The authors evaluate ODC on two representative LLM post‑training tasks: supervised fine‑tuning (SFT) using the LongAlign dataset and reinforcement learning (RL) for LLM reasoning. Experiments span models from 7 B to 70 B parameters and sequence lengths from 512 to 4096 tokens. Across all settings, ODC achieves 20 %–36 % higher throughput than vanilla FSDP, with device utilization improvements of 10 %–25 %. The gains are most pronounced for workloads with extreme sequence‑length variance, where the synchronization overhead of FSDP is largest. Profiling shows that ODC reduces the number of synchronization points, improves overlap of communication and computation, and lowers network bandwidth consumption.

The paper concludes that the PS architecture is not obsolete; when combined with modern sharding techniques, it provides the robustness needed for imbalanced LLM workloads while preserving memory efficiency and scalability.
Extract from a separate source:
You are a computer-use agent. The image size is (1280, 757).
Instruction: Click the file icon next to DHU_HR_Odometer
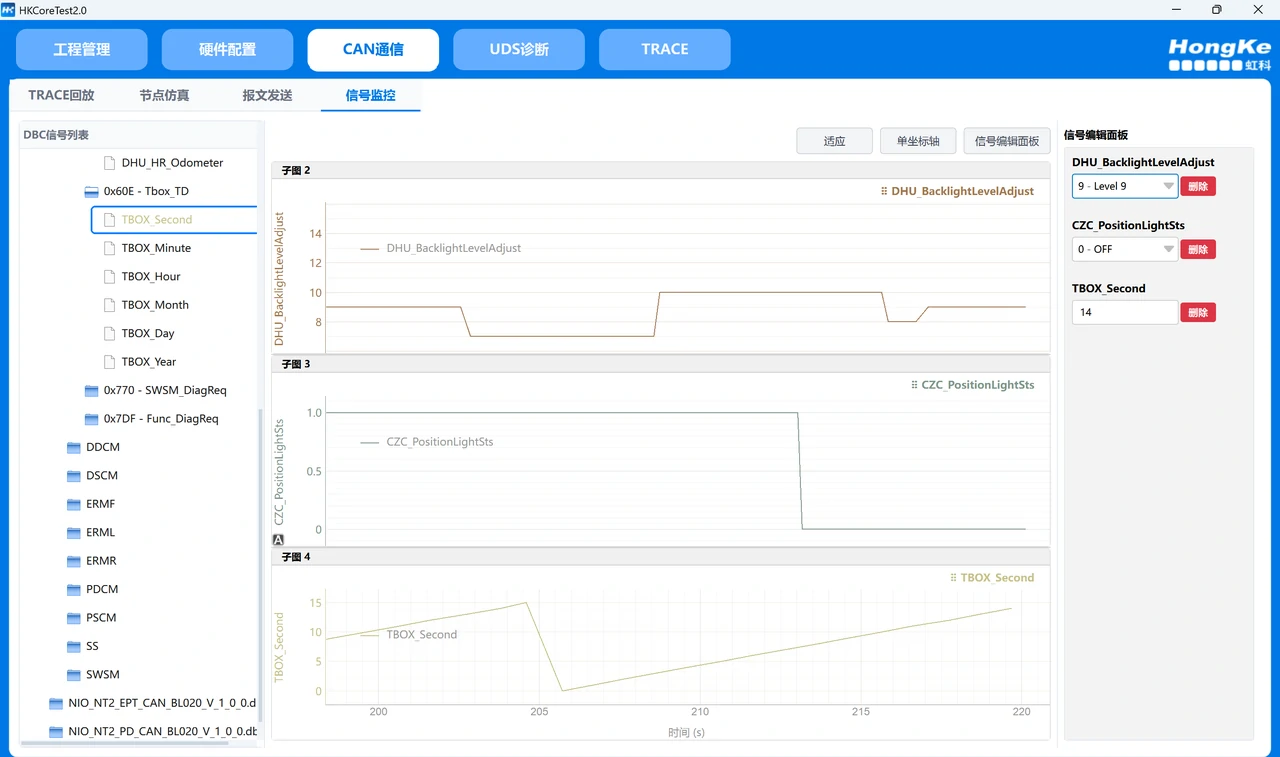[110, 163]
The authors open‑source their implementation (https://github.com/sail‑sg/odc), enabling immediate adoption. Limitations include reliance on GPU‑to‑GPU RDMA (performance on CPU‑only clusters remains to be explored) and the fact that the current design still uses synchronous optimizer updates; extending ODC to fully asynchronous training is left as future work. Overall, ODC offers a compelling alternative to collective‑communication‑heavy DP for LLM post‑training, delivering substantial speedups and simplifying workload balancing.